I know that it’s scary. I know that being authentic puts you at risk of being bullied and judged and ostracized, but I also know that forcing yourself to live as someone you aren’t is too painful. Living in a way that isn’t conducive to your growth and happiness is no life at all. Youdeserve the freedom to be exactly who you are, put on on dress and embrace your femininity when you want to feel pretty, express yourself in whatever way feels right, and love whoever you fall in love with, without any outside judgement. You deserve these things because you exist and therefore you matter. You matter, and so do your needs and happiness.
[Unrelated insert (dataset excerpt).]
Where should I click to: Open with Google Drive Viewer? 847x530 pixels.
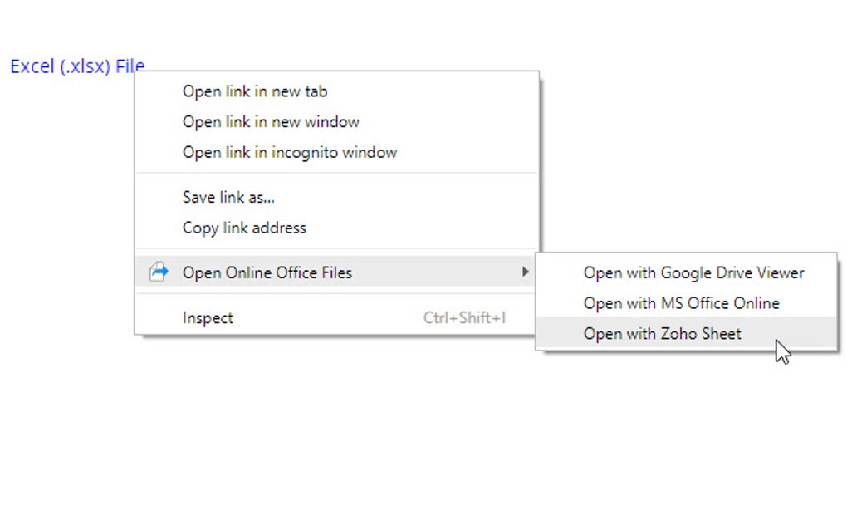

If you wear a dress or put on makeup or embrace your femininity in anyway and someone calls you a freak, that’s on them. You don’t have to allow their ignorance and insecurities to become your truth. You get to decide who you are and be whoever that is. The right people aren’t going to judge you for not fitting in the gender binary. They will understand that the gender binary doesn’t exist and they will understand that identifying as androgynous is just as normal and inherently right as identifying as a male or female. The right people are going to celebrate and accept exactly who you are, without conditions. These are the people to hold onto. Let go of the rest.
In regards to the guy you’re seeing, I think that as long as he makes you happy, embraces and accepts who you are without trying to change your identity or gender to fit his own needs, and makes you feel comfortable and safe and beautiful and cared for, then he’s someone worth keeping around. Whatever happens, know that the relationships isn’t set in stone. If there ever comes a point where you don’t feel safe or comfortable or feel like you can’t be your authentic self with him because he is pressuring you to be someone you aren’t, then he needs to go. You have the power and if at any time you want to end it, you can. Your needs and happiness are a priority.
I hope that this was able to help and answer your question.
If I said anything that didn’t feel right or invalidated your experience and feelings in any way, please, please let me know.
I have nothing but good intentions, but because I’m not very educated about transgender experiences, I want to make sure I didn’t say the wrong thing. So if I did, please call me out so I can learn.